Lady Scarlett looked at the other appealingly, and he confirmed his confrère’s words. But still she was not convinced, so pale and motionless Sir James lay, till the doctor signed to her to bend over and place her ear against her husband’s breast.
Then, as she heard the regular heavy pulsation of his heart, she uttered a low, sobbing, hysterical cry, turned to Scales, caught his hand in hers, kissed it again and again, and then crouched lower upon her knees at her husband’s side, weeping and praying during his heavy sleep.
The local doctor stayed for a couple of hours, and then, after a short consultation with Scales, shook hands. “You have done wonders,” he said on leaving.
“No,” said Scales quietly; “I only persevered.”
He found Aunt Sophia kneeling by Lady Scarlett’s side, pressing her to rise and partake of some tea which the old lady had ready for her, but only to obtain negative motions of the suffering little woman’s head, till Scales bent down and whispered —
“Yes, you must take it, Lady Scarlett; you will want all your strength perhaps when your husband wakes.”

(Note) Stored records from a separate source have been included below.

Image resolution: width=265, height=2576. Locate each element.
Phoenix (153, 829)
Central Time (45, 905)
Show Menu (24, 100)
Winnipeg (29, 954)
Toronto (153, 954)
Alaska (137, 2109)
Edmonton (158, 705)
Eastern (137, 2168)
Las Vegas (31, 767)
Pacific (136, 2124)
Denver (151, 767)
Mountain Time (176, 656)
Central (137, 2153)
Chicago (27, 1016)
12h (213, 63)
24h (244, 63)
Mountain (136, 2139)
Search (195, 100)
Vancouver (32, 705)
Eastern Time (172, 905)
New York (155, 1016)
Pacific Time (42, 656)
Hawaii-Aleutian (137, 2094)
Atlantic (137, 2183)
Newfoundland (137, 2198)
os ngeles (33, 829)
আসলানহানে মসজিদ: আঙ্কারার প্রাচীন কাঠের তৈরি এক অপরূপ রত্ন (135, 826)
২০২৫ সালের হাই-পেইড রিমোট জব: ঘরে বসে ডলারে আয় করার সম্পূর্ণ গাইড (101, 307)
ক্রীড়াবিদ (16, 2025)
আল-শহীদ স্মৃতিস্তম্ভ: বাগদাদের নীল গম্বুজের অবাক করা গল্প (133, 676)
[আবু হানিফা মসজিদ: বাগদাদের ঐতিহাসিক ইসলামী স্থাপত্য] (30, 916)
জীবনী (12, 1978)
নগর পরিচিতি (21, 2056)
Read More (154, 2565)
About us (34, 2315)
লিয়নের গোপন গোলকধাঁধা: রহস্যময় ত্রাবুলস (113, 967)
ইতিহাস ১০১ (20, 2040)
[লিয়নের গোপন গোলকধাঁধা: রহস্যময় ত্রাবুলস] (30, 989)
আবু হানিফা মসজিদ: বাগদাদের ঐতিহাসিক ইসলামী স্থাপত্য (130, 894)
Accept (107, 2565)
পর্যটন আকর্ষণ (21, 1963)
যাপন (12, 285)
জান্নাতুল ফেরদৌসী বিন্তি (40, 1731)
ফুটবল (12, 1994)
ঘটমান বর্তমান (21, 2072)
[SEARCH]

His voice roused her and she rose at once, caught his hand in hers and kissed it again before going to a side-table and eating and drinking whatever Aunt Sophia placed in her hands.
“She’d make a splendid nurse,” said the doctor to himself, “so obedient and patient. I didn’t think she had it in her, but somehow I don’t quite like her and her ways.”
Just then he turned and met Prayle’s eyes fixed upon him rather curiously, and it seemed to him, in his own rather excited state, that his friend’s cousin was watching him in no very amiable way.
The thought passed off on the moment and he went down on one knee by Scarlett’s extemporised couch. For by this time the patient had been made comfortable where he lay with blankets and cushions. The doctor too had found time to change, and had prescribed for himself what he told Aunt Sophia was the tip-top of recuperators in such a case, a strong cup of tea with a tablespoonful of brandy.
“Poor old boy!” he said tenderly, as he laid his hand upon Scarlett’s breast. “Yes, your old heart’s doing its duty once again, and, and – confound it! what a weak fool I am.”
He remained very still for some minutes, so that no one should see the big hot tears that dropped in a most unprofessional fashion upon the blankets and glistened there. But it was a failure as far as one person was concerned, and he might just as well have taken out his handkerchief, wiped his eyes, and had one of those good sonorous blows of the nose indulged in by Englishmen when they feel affected; for under the most painful circumstances, however natural, it is of course exceedingly unmanly of the first made human being to cry. That luxury and relief of an overladen spirit is reserved for the Eves of creation. All the same though, there are few men who do not weep in times of intense mental agony. They almost invariably, however, and by long practice and custom, the result probably of assistance in accordance with Darwinian laws, contrive to switch the lines or rather ducts of their tears, shunt these saline globules of bitterness, and cry through the nose.